In multibeam satellites, transmit power is a limited resource shared among beams, and allocating higher power to certain beams may cause more interference with others. Moreover, beam placement is the issue of determining the center position of each beam and potentially leads to interbeam interference depending on the locations of ground nodes. Therefore, in this study, we investigate the joint optimization problem of beam placement and transmit power to maximize the sum spectral efficiency in multibeam low-Earth-orbit satellite communication systems, taking into account the interbeam interference and user distribution. We solve the optimization problem using the gradient ascent method and quadratic transform, and then propose an optimization-based algorithm that iteratively searches for the beam center positions and transmit power levels. To reduce the complexity of this iterative algorithm, we present a deep neural network (DNN) architecture and a training method for approximating optimal solutions, and propose a deep-learning (DL)-based algorithm that quickly infers the optimal values using the pretrained DNN. Simulation results show that the two proposed algorithms have a clear tradeoff in performance between the spectral efficiency and the computation time.
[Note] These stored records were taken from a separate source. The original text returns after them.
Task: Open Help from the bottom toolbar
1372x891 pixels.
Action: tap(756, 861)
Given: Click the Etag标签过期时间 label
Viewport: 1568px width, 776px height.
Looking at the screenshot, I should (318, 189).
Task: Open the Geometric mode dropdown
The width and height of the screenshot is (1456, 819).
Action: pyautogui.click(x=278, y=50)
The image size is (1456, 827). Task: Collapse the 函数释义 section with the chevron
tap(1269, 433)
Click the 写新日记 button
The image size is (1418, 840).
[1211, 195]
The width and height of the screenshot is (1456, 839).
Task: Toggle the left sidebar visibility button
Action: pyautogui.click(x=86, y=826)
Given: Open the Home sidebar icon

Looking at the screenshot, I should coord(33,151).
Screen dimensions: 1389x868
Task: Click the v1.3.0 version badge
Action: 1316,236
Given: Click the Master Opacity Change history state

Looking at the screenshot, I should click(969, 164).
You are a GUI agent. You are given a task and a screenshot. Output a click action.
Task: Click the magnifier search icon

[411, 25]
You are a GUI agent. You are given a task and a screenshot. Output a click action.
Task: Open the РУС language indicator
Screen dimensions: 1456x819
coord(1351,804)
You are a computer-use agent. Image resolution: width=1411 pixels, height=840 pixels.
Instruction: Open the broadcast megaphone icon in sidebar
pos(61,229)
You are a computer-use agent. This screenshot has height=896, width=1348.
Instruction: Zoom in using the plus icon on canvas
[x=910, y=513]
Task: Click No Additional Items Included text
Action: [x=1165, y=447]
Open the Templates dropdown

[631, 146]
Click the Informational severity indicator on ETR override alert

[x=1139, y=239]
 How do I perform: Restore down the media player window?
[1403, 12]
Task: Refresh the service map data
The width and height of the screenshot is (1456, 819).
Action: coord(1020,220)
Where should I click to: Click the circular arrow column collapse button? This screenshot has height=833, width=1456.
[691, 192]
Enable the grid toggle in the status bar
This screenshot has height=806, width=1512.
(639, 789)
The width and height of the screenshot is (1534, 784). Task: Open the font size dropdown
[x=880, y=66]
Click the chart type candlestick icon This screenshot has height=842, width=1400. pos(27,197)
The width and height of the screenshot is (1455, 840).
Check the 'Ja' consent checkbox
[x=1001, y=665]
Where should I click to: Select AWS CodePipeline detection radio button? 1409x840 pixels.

In particular, the DL-based algorithm achieves 3% lower spectral efficiency than the optimization-based algorithm; however, the computation time can be significantly reduced. Furthermore, both schemes achieve at least 10% higher spectral efficiency than the benchmark schemes without joint optimization by optimally adjusting both the beam center position and transmit power according to the node distribution and satellite environments.